Stored data
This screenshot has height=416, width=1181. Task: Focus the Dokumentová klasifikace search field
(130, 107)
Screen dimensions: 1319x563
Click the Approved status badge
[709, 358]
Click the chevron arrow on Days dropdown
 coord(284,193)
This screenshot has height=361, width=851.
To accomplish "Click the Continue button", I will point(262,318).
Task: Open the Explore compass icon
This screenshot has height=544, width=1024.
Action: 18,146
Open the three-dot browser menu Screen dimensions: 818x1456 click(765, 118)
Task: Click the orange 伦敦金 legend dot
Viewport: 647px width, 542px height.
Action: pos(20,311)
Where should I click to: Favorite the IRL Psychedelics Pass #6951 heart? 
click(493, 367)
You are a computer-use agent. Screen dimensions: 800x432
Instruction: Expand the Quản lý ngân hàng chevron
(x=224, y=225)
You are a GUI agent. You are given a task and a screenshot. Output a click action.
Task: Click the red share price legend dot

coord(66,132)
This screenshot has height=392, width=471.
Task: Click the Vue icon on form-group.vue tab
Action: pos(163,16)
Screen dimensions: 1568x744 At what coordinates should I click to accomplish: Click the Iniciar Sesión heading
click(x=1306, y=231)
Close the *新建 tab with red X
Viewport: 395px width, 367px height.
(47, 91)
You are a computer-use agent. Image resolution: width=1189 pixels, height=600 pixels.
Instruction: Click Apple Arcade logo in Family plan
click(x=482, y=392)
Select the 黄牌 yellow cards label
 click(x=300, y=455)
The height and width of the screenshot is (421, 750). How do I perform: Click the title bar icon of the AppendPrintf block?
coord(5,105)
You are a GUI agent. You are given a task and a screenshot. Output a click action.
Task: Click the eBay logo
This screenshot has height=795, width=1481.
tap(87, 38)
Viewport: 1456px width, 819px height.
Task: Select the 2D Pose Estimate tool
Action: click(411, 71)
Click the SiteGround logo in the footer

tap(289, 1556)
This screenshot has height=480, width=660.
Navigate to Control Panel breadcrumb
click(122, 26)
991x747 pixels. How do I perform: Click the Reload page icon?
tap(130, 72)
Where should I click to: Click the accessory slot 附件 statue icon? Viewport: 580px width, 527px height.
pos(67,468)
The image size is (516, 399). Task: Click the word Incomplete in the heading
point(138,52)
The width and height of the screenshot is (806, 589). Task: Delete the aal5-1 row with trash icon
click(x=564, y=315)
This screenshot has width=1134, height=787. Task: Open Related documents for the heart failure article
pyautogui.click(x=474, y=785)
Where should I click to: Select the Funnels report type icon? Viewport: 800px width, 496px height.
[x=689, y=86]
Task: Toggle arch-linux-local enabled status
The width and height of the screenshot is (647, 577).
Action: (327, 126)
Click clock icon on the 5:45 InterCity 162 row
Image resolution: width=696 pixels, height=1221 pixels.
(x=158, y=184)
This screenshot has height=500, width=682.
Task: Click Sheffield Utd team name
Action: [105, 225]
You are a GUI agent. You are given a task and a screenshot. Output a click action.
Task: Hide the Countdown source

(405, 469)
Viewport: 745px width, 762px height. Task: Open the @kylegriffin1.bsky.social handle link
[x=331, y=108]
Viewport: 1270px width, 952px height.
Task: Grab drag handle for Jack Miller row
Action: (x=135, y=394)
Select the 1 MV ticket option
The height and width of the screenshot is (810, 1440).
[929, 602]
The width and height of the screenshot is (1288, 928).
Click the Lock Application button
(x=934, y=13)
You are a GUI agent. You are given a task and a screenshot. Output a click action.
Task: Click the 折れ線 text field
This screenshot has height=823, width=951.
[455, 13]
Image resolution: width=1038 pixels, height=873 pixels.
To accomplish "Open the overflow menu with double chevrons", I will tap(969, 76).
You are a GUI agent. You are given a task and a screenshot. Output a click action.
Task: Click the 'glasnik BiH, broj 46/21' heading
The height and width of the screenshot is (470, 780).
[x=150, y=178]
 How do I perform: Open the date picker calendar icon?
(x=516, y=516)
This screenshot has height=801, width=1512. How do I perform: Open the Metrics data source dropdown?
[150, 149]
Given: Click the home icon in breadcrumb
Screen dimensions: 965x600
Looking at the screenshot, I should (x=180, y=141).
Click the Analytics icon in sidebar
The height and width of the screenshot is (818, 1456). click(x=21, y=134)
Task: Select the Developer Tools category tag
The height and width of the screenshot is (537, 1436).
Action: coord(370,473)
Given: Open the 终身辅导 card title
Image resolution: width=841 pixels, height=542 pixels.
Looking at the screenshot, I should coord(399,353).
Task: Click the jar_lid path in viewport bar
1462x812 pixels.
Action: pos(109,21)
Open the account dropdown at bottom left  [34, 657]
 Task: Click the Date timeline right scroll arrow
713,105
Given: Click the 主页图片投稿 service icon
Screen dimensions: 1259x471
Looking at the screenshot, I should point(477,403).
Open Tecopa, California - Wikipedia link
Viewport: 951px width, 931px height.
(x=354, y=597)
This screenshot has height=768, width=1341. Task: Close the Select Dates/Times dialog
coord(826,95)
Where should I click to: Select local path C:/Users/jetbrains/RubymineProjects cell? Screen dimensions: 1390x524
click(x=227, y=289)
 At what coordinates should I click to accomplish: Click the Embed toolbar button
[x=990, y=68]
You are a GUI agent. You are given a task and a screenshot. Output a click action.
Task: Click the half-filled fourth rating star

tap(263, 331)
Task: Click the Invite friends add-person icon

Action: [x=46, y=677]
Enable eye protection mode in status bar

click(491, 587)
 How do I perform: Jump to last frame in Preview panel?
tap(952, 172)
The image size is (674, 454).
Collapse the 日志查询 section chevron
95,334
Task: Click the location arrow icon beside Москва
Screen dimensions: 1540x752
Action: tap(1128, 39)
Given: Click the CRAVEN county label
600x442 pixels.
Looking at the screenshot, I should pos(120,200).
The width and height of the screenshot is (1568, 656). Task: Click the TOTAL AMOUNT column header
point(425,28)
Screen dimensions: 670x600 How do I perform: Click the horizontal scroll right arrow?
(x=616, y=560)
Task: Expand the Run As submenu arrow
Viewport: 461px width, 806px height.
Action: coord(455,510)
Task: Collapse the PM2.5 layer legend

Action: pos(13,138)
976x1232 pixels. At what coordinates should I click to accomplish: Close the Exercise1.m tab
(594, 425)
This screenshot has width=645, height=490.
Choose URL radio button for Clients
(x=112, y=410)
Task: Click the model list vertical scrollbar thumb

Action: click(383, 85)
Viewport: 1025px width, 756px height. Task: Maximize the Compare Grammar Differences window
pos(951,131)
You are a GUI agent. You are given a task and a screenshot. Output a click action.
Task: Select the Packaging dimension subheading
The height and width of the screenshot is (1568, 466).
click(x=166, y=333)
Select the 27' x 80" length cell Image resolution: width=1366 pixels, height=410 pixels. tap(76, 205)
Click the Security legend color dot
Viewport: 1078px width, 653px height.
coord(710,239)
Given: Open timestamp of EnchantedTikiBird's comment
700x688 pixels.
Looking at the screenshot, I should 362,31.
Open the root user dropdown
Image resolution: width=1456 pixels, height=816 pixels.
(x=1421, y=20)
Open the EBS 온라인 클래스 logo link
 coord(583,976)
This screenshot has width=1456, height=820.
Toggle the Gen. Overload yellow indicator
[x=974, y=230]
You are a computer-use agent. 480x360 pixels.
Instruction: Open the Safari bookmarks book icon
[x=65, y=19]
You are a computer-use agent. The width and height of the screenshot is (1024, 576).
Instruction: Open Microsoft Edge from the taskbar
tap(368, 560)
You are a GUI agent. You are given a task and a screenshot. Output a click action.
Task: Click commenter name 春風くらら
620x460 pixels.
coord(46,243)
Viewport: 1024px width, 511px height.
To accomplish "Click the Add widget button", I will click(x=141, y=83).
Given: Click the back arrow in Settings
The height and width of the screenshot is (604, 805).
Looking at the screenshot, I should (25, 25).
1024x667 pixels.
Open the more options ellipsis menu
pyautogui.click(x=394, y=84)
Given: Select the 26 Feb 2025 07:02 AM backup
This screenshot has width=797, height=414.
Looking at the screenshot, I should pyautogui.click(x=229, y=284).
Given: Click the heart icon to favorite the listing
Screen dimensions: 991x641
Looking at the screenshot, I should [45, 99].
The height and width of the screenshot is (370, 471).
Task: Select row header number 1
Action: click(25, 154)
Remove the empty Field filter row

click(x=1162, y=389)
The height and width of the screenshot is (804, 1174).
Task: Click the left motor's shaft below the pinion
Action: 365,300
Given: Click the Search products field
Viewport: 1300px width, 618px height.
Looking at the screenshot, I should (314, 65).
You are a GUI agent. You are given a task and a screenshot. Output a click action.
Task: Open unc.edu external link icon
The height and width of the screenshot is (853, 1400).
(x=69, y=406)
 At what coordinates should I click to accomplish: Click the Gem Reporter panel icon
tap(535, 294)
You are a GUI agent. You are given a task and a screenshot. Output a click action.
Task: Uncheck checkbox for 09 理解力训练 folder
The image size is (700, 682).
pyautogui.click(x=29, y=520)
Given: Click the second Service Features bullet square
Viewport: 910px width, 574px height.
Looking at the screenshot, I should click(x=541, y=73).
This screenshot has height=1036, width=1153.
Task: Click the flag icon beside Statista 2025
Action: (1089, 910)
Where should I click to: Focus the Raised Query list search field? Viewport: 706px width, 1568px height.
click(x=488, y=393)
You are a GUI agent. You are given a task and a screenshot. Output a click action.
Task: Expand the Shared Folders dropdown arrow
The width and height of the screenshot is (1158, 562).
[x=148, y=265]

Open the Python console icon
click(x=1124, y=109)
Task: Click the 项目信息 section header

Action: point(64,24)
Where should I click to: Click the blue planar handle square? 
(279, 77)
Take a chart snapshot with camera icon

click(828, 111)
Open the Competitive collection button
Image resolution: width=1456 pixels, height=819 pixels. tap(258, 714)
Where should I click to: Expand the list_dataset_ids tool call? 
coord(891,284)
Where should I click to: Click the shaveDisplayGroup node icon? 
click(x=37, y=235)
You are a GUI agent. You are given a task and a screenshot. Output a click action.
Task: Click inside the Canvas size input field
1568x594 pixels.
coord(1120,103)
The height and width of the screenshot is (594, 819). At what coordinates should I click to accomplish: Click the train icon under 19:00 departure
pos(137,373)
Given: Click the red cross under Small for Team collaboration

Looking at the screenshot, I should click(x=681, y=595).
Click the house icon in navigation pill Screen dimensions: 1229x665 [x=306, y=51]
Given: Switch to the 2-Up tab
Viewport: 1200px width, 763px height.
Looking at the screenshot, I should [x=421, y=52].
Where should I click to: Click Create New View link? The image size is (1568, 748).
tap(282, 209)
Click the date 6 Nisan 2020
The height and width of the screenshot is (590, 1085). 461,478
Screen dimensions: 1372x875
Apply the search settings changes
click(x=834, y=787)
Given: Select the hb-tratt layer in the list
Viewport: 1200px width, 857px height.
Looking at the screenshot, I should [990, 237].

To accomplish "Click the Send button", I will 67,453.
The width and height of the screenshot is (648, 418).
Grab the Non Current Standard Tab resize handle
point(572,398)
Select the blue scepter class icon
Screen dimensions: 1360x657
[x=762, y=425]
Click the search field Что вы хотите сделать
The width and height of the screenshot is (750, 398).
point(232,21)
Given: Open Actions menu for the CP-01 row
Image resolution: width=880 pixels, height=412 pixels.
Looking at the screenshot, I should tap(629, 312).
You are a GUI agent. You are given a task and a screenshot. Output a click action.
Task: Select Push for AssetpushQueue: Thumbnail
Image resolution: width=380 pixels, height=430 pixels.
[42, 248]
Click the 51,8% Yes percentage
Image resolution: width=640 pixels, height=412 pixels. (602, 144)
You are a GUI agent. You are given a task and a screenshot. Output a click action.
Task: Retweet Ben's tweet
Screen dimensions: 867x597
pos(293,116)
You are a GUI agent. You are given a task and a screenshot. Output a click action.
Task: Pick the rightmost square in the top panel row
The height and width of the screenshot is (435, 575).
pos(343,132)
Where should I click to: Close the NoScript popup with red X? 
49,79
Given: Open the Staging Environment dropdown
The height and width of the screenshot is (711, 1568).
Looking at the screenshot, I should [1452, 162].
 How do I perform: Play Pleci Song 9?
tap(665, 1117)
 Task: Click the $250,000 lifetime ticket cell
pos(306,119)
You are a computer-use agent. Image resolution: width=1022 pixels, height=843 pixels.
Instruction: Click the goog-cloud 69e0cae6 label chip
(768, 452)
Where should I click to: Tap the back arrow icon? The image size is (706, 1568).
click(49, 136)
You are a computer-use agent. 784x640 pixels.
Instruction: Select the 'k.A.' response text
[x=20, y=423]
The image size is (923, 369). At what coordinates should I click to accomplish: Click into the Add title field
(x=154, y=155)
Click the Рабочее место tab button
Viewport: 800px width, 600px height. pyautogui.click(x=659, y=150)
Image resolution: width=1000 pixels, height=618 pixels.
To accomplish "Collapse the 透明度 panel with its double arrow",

→ Your task
Of the entries listed above, reproduce only the lines starting at the line containing "Given: Click the red" and ending at the line containing "Given: Switch to the 2-Up tab". Include both, exactly as they stand.

→ Response below
Given: Click the red cross under Small for Team collaboration

Looking at the screenshot, I should click(x=681, y=595).
Click the house icon in navigation pill Screen dimensions: 1229x665 [x=306, y=51]
Given: Switch to the 2-Up tab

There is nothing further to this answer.